説明は死んでもするな

 

 

 

 

晴れ。18度。
7時に起きる。
朝餉は、蜂蜜とヨーグルトをかけたバナナ、サラダ(サニーレタス・キャベツ・大豆煮・大根・チーズ・バジル)、目玉焼きとハム、味噌汁(菜の花・油揚げ・豆腐・玉葱・人参)、トースト、アールグレイ。食後にコーヒー。
マッカーシー著『通り過ぎゆく者』より抜粋——

 我々が量子の世界を充分に理解できないのは人間が量子レベルの世界で進化してきたのではないからだという考え方はいいとしよう。本当の謎はダーウィンを悩ませた例の問題だ。なぜ人間は生き延びるのに役立つわけでもない難解な事柄を理解するようになったのか。ディラックやパウリやハイゼンベルクといった量子力学の創始者たちは世界はこうなっているはずという直感以外のいかなる導きの糸もなしに理論を考え出した。存在していることすらほとんど知られていないスケールで探究を始めた。幽霊のような異常を出発点に。なんだこれは。ああただのアノマリーだ。アノマリーだって? そう。ううむ。そんな馬鹿な。アインシュタインはボルツマンといっしょに仕事をしたことがあるのかな。
 知らないですね。アインシュタインがボルツマンから得たのは熱力学の法則はあるスケールでは成立しないかもしれないという普通に持ち得る疑いでした。

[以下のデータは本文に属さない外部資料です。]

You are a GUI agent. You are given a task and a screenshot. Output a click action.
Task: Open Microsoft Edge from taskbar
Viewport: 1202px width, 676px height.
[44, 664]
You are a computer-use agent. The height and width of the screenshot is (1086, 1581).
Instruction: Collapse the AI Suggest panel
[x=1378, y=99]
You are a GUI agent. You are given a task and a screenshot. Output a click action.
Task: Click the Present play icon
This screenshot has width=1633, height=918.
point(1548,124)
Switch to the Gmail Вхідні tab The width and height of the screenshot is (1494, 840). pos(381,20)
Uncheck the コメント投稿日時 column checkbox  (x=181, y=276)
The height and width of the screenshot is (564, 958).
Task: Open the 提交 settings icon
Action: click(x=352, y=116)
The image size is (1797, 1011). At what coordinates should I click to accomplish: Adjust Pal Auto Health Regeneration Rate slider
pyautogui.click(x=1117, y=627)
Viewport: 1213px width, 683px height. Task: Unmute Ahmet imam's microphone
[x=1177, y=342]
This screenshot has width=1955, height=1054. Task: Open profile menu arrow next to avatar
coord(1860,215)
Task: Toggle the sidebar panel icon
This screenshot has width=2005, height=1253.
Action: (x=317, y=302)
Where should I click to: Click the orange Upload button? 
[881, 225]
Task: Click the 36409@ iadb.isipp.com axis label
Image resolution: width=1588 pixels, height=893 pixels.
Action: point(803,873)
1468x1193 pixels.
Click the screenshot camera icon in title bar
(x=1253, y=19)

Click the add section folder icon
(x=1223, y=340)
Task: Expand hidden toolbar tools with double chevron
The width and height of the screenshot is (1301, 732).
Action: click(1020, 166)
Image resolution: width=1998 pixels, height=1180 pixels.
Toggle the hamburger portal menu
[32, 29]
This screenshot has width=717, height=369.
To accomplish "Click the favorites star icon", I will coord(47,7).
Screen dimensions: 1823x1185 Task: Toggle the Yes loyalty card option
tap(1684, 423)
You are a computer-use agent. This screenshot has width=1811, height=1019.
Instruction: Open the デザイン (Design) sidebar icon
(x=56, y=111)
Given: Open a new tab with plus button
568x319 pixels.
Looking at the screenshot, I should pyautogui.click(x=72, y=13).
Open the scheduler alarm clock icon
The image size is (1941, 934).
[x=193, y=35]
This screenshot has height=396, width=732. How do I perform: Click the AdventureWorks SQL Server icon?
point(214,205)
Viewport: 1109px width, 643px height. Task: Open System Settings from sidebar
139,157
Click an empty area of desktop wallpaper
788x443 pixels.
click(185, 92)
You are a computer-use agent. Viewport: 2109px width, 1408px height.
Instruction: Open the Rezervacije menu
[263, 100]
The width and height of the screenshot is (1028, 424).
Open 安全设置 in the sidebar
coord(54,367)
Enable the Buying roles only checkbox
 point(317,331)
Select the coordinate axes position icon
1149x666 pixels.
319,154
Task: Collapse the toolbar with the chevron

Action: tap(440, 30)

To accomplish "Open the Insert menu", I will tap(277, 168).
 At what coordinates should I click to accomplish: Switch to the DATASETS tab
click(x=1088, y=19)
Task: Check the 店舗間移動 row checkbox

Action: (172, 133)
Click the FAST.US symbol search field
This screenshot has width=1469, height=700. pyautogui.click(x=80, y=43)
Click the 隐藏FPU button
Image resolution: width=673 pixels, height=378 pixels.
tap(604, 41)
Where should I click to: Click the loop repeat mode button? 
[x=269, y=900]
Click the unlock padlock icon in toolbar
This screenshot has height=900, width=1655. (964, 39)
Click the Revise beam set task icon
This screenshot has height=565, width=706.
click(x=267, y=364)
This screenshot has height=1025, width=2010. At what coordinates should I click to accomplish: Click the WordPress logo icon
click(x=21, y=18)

マッカーシーが小説でこういう知見を披瀝して死んでいったことが大きな驚きだ。この会話はずっと続いていく。それは大雑把な内容で、深くも浅くもなく、ただ文字として流れていく。発見も確認もない。披瀝しているだけだ。それは主人公の造形にさえなっていない。
昼餉は、中華スープ、焼きそば、ルイボスティー。
妻と買い物がてらに散歩へ。いつもの公園は吹いてくる風に桜の花が盛大に散っている。テーブルに座って米粉のパン屋で求めたパンをルイボスティーで。近くの中学校の生徒たちが、そこここで語らっている。クラス替えでもあったろうか。
まだはじまってもいない人生について、キミたちが語ることはそう多くはない。すべてに反抗することでしか衝動を収められない季節。
夕餉は、冷奴、納豆、ヒジキ煮、餃子、味噌汁(菜の花・油揚げ・豆腐・玉葱・人参)、玄米ご飯、赤ワイン、ウィスキー・オンザロック。食後にコーヒー、クッキー。
腕時計が壊れる。自動巻きをつかさどるローターからなにかが挟まったような音。裏蓋のガラス越しに見えているローターが回らなくなる。義父の腕時計をオーバーホールする時期がさらに先送りになりそうだ。